Israeli photographer Bergerson’s book is also more photo essay than cookbook, but there are 50 recipes, including grilled cottage cheese cubes, fried breads, and curries eaten out of hand. There’s an inherent contradiction in offering home cooks recipes for foods meant to be cooked and consumed on the street. But both books capture the energy of a foreign food culture without sanitizing it or portraying it as artificially exotic.
India: The Cookbook
Yet another elaborately designed (it looks like a rice bag), encyclopedic food book from Phaidon, this tome is almost too heavy to drag into the kitchen.

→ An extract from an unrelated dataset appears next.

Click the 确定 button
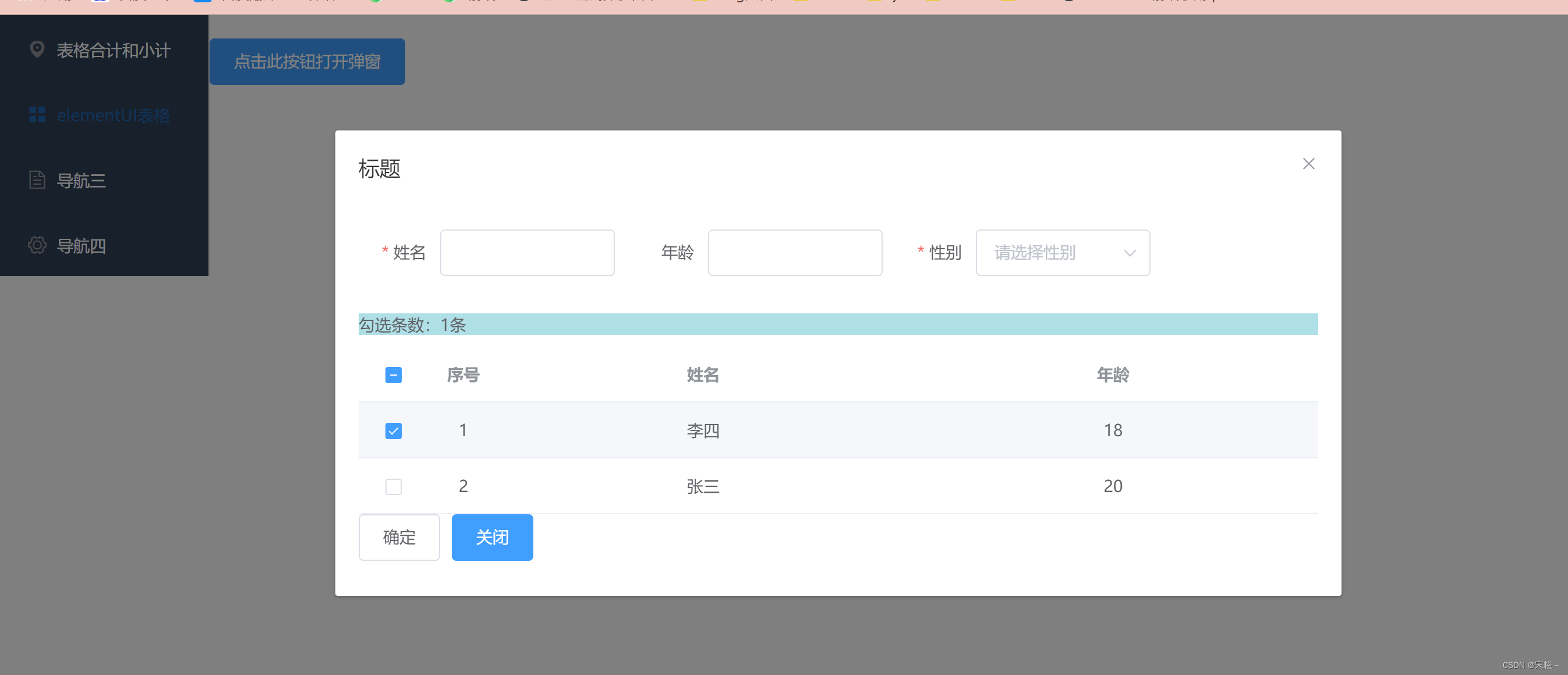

It boasts 1,000 regional recipes—including a section from Indian chefs living around the world—gathered over 20 years by a former foreign policy professor. With lotus root curry, dal stuffed wax gourds, chicken stuffed quail, and a universe of breads, rice dishes, pickles, chutneys, and raitas, it’s much more practical for the home cook, as big as it is, than Street Food of India.

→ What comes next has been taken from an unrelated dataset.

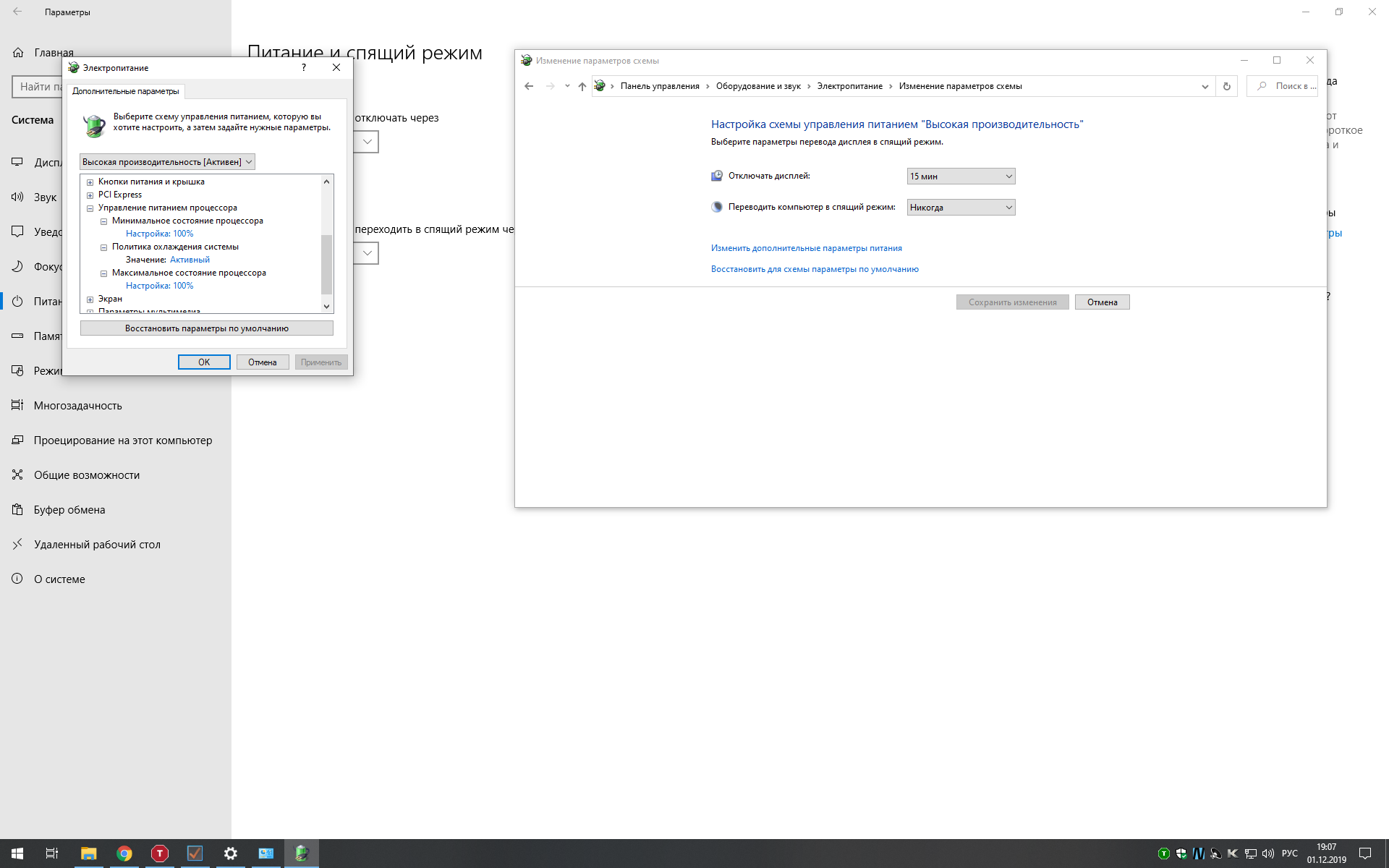The image size is (1389, 868).
Task: Click the back arrow in Control Panel window
Action: [529, 86]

The Southern Foodways Alliance Community Cookbook
SARA ROAHEN, JOHN T. EDGE
(UNIVERSITY OF GEORGIA PRESS)
Modeled after the spiral-bound community cookbooks of yore and filled by a host of contributors including chefs, food writers, and plenty of home cooks, this book manages to touch on most Southern food traditions and quite a few obscure ones. But it isn’t ruled by orthodoxy; familiar dishes such as hoppin’ John, pimiento cheese, spoon bread, and fried chicken share space with a few cross- cultural recipes that reflect the modern South, including osso buco of frog legs, sriracha remoulade, and refried black beans. Nor is it the sole dominion of Southerners—the mac and cheese recipe came from Ari Weinzweig of Ann Arbor’s Zingerman’s.

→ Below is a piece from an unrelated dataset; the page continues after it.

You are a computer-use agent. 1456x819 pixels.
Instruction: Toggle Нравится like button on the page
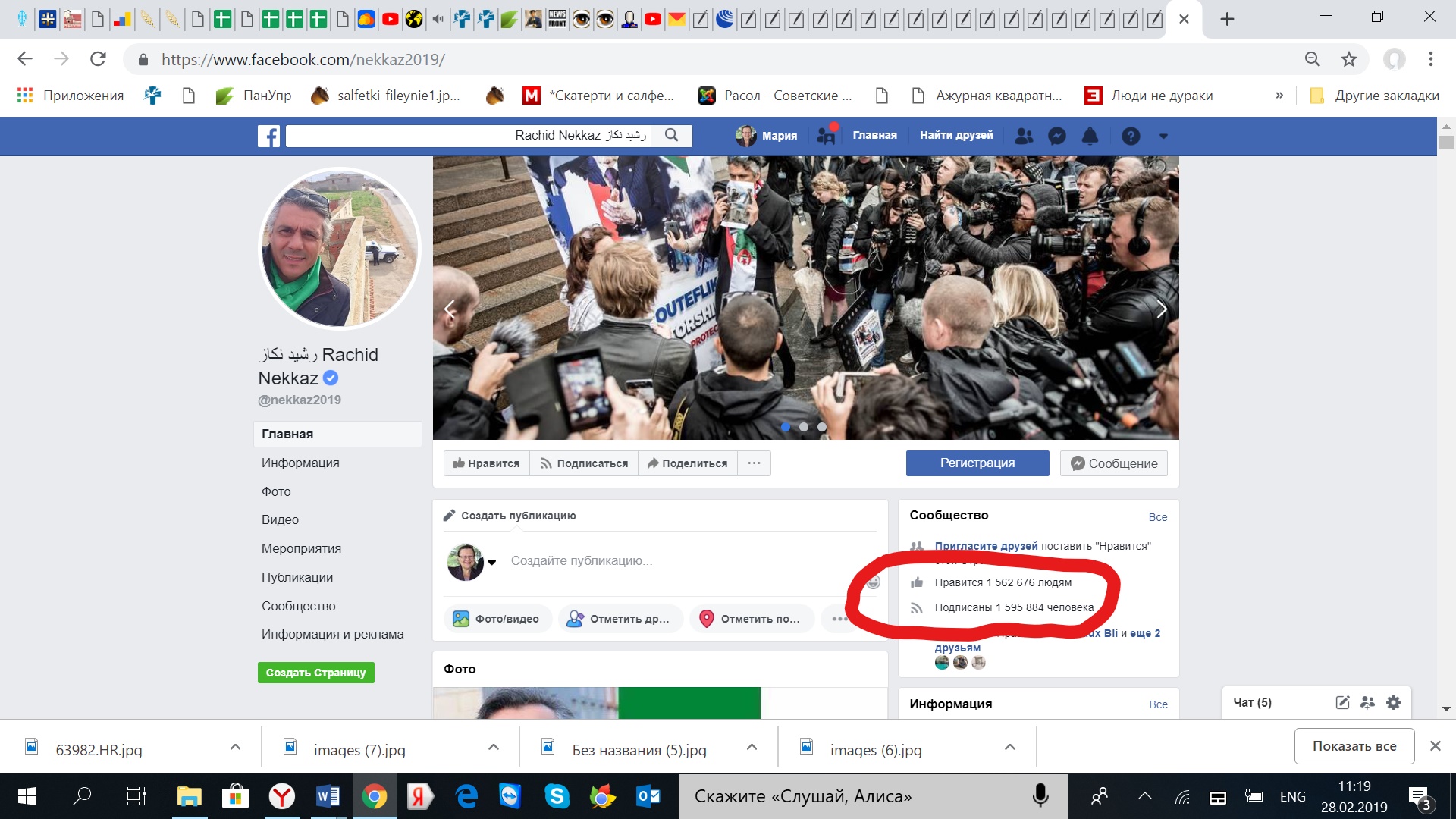point(486,463)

Noma: Time and Place in Nordic Cuisine
Some 800 restaurant industry professionals voted Rene Redzepi’s Noma restaurant “Best in the World” last year, but I have to admit I’d never heard of it. This tome convinces me I need to get to Copenhagen. Redzepi’s aggressively seasonal and local approach in northern climes makes some of the most disciplined U.S. students of the Alice Waters school look like slackers. You won’t be executing most of these recipes—you’d have to chop down a tree for birch stock, forage your own sea buckthorn, or shoot your own musk ox. The chilly composed beauty of the photographs and obsessive technique in the recipes are a mindfuck.
Mosh Potatoes: Recipes, Anecdotes, and Mayhem From the Heavyweights of Heavy Metal
The antithesis of Redzepi’s book, this collection of 147 recipes from noted metalheads is packed with culinary war crimes; weaponry includes melted cheese, hot sauce, pasta, potatoes, ground meat, and lots of jarred and packaged ingredients. Most are headbanger favorites for preventing or curing hangovers. Quite a few are simply metal as hell: GWAR’s Balsac carves shrimp into vaginas, and Baptized in Blood’s Brandon Eedy marinates lamb in Jagermeister. Lemmy Kilmister perpetrates the darkest evil of all: his Krakatoa Surprise is a sculpted cone of flour, refried beans, chocolate syrup, and curry powder, coated in strawberry syrup and brandy and set aflame. An intro by Kuma’s Corner sous chef Luke Tobias provides a note of culinary sanity.